Find the line with "Grade 9 French Tutoring (145, 989)" in the records below. Copy it and every line after it, up to and including the line with "Grade 10 French Tutoring (149, 776)".

## EXTRACTED MATERIAL
○ ○ ○ ○

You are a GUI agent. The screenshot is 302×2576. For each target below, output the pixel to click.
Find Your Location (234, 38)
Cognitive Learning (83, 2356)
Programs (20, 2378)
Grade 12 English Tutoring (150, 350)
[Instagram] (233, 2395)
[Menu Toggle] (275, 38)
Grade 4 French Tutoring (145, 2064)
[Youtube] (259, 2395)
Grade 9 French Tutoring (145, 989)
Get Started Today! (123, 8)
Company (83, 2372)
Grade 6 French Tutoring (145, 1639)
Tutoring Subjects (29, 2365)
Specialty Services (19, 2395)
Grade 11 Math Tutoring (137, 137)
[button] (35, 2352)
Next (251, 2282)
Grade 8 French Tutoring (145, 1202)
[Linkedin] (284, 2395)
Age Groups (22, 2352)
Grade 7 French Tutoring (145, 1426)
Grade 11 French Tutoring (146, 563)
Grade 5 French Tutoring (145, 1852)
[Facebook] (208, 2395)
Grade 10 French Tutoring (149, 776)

○ ○ ○ ○

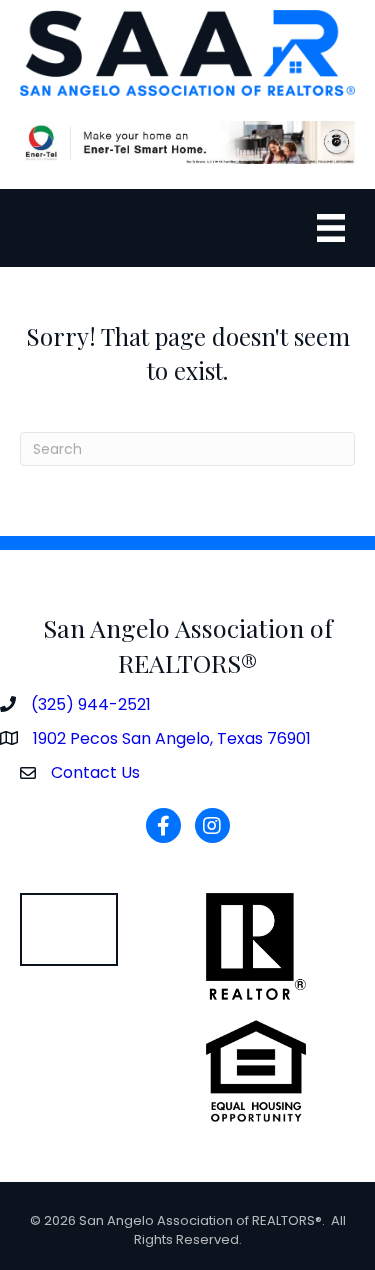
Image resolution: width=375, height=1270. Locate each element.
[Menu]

○ ○ ○ ○

## RESULT OF THIS EXERCISE
Grade 9 French Tutoring (145, 989)
Get Started Today! (123, 8)
Company (83, 2372)
Grade 6 French Tutoring (145, 1639)
Tutoring Subjects (29, 2365)
Specialty Services (19, 2395)
Grade 11 Math Tutoring (137, 137)
[button] (35, 2352)
Next (251, 2282)
Grade 8 French Tutoring (145, 1202)
[Linkedin] (284, 2395)
Age Groups (22, 2352)
Grade 7 French Tutoring (145, 1426)
Grade 11 French Tutoring (146, 563)
Grade 5 French Tutoring (145, 1852)
[Facebook] (208, 2395)
Grade 10 French Tutoring (149, 776)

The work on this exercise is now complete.